Have you ever left a job interview feeling stripped down and misjudged? Have you ever followed up later and seen who actually got the job with your head shaking, “How is this possible?“
In a time where sociopathy is on the rise, “What are your strengths?” seems like a useless question to ask during any job interview. No one, sociopathic or not, is most likely inclined to admit to personal flaws. We tell them that we are honest, have integrity, are always punctual, love working in teams, and have absolutely no problem with over time… whether it is true or not. Even if it is true, the question strangely puts an honest person into an awkward position, who fears to come across like a liar because it is simply everyone’s spiel. This person’s nervousness is palpable in the room, and thus, he/she will be misjudged and disqualified.

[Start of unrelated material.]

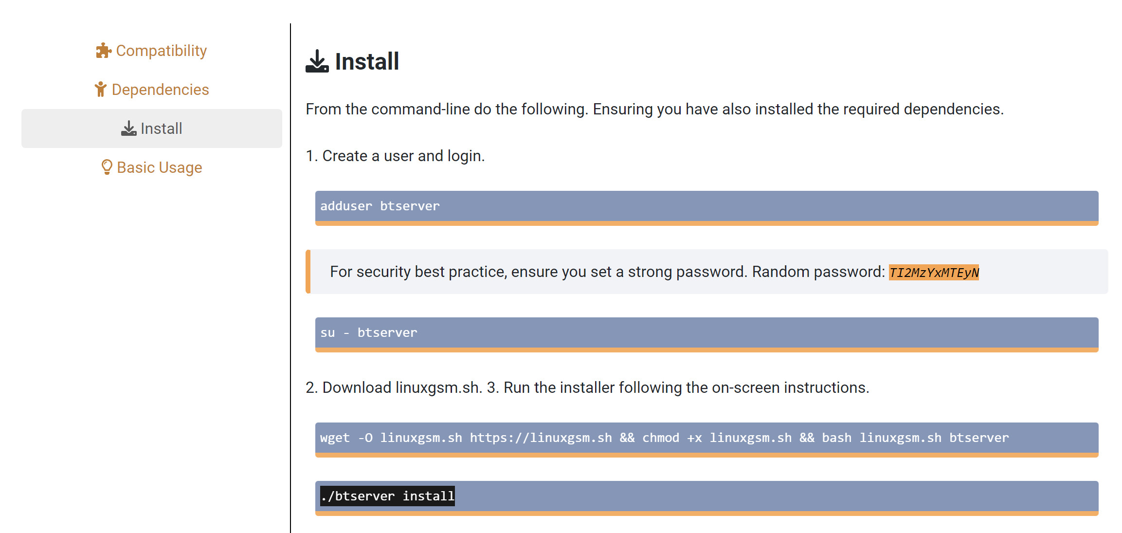Image resolution: width=1122 pixels, height=533 pixels.
Task: Select the Install sidebar tab
Action: [x=152, y=129]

In comes the sociopath, who, with his/her superficial charm and talent to manipulate, will succeed to quickly bond with the potential employer and find the right words to hit every nail on the head. Despite his/her lack of qualifications, the sociopath gets the job. Like us, he/she claims to have all these strengths above while keeping a cool demeanor even as he/she blatantly lies into the boss’s face. Sociopaths seem to appear ever so likeable and perfect for every job, but can their statements about themselves stand the test of time? Usually not.

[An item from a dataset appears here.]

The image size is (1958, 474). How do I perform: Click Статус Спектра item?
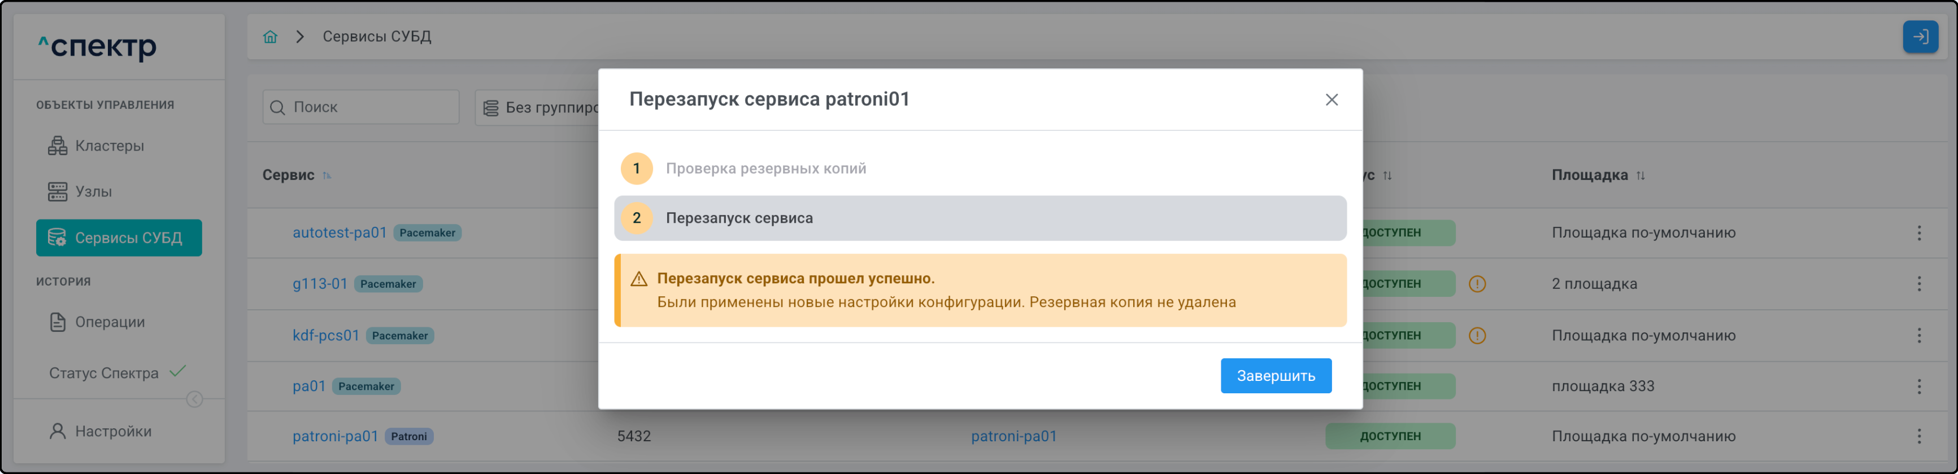click(x=104, y=373)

Just like in any other relationship, private or professional, it is actions over words that will show whether an employer has made the right choice. And just like in any other relationship, it is learning from each other and growing together; social skills the sociopath is lacking in, and proving once again, the irony involved in the question, “What are your strengths?”
Keep in mind though: Relationships are a mutual thing, so you might as well want to learn about a company’s strengths before you make a wrong decision. In this day and age, employees clearly have the inside track with online reviews.